• _EXERCISE GOAL_: Rewrite each line of the entries below as a row of a Markdown table with two columns, "Row" for its number and "Content" for the line. Skip blank lines.

• _SOURCE DATA_:

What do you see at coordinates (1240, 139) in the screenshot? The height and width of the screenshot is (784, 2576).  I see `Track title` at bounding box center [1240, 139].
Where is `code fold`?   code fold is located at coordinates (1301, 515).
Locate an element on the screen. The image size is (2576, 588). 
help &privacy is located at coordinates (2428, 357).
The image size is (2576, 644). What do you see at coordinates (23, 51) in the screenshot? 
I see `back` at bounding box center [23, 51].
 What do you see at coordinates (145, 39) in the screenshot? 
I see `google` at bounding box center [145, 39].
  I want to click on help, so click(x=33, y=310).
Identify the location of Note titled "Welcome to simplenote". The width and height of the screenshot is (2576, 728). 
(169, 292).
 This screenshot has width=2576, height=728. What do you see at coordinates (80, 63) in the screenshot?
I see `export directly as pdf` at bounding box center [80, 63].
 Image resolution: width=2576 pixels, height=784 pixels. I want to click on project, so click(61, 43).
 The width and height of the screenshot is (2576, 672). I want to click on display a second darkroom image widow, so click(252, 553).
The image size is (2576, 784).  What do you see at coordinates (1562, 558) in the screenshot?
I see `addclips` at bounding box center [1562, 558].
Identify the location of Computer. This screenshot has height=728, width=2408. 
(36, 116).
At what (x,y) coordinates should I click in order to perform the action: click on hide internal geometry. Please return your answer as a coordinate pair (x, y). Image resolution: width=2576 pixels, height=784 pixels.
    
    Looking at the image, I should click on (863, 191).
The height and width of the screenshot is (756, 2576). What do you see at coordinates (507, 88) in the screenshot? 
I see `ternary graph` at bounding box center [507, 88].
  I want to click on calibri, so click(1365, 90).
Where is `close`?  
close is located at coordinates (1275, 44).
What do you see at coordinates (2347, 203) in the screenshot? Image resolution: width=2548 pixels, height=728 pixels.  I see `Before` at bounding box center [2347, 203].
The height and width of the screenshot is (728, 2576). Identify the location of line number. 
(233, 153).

• _EXERCISE RESPONSE_:
| Row | Content |
|---|---|
| 1 | What do you see at coordinates (1240, 139) in the screenshot? The height and width of the screenshot is (784, 2576).  I see `Track title` at bounding box center [1240, 139]. |
| 2 | Where is `code fold`?   code fold is located at coordinates (1301, 515). |
| 3 | Locate an element on the screen. The image size is (2576, 588).  |
| 4 | help &privacy is located at coordinates (2428, 357). |
| 5 | The image size is (2576, 644). What do you see at coordinates (23, 51) in the screenshot?  |
| 6 | I see `back` at bounding box center [23, 51]. |
| 7 |  What do you see at coordinates (145, 39) in the screenshot?  |
| 8 | I see `google` at bounding box center [145, 39]. |
| 9 |   I want to click on help, so click(x=33, y=310). |
| 10 | Identify the location of Note titled "Welcome to simplenote". The width and height of the screenshot is (2576, 728).  |
| 11 | (169, 292). |
| 12 |  This screenshot has width=2576, height=728. What do you see at coordinates (80, 63) in the screenshot? |
| 13 | I see `export directly as pdf` at bounding box center [80, 63]. |
| 14 |  Image resolution: width=2576 pixels, height=784 pixels. I want to click on project, so click(61, 43). |
| 15 |  The width and height of the screenshot is (2576, 672). I want to click on display a second darkroom image widow, so click(252, 553). |
| 16 | The image size is (2576, 784).  What do you see at coordinates (1562, 558) in the screenshot? |
| 17 | I see `addclips` at bounding box center [1562, 558]. |
| 18 | Identify the location of Computer. This screenshot has height=728, width=2408.  |
| 19 | (36, 116). |
| 20 | At what (x,y) coordinates should I click in order to perform the action: click on hide internal geometry. Please return your answer as a coordinate pair (x, y). Image resolution: width=2576 pixels, height=784 pixels. |
| 21 |     Looking at the image, I should click on (863, 191). |
| 22 | The height and width of the screenshot is (756, 2576). What do you see at coordinates (507, 88) in the screenshot?  |
| 23 | I see `ternary graph` at bounding box center [507, 88]. |
| 24 |   I want to click on calibri, so click(1365, 90). |
| 25 | Where is `close`?   |
| 26 | close is located at coordinates (1275, 44). |
| 27 | What do you see at coordinates (2347, 203) in the screenshot? Image resolution: width=2548 pixels, height=728 pixels.  I see `Before` at bounding box center [2347, 203]. |
| 28 | The height and width of the screenshot is (728, 2576). Identify the location of line number.  |
| 29 | (233, 153). |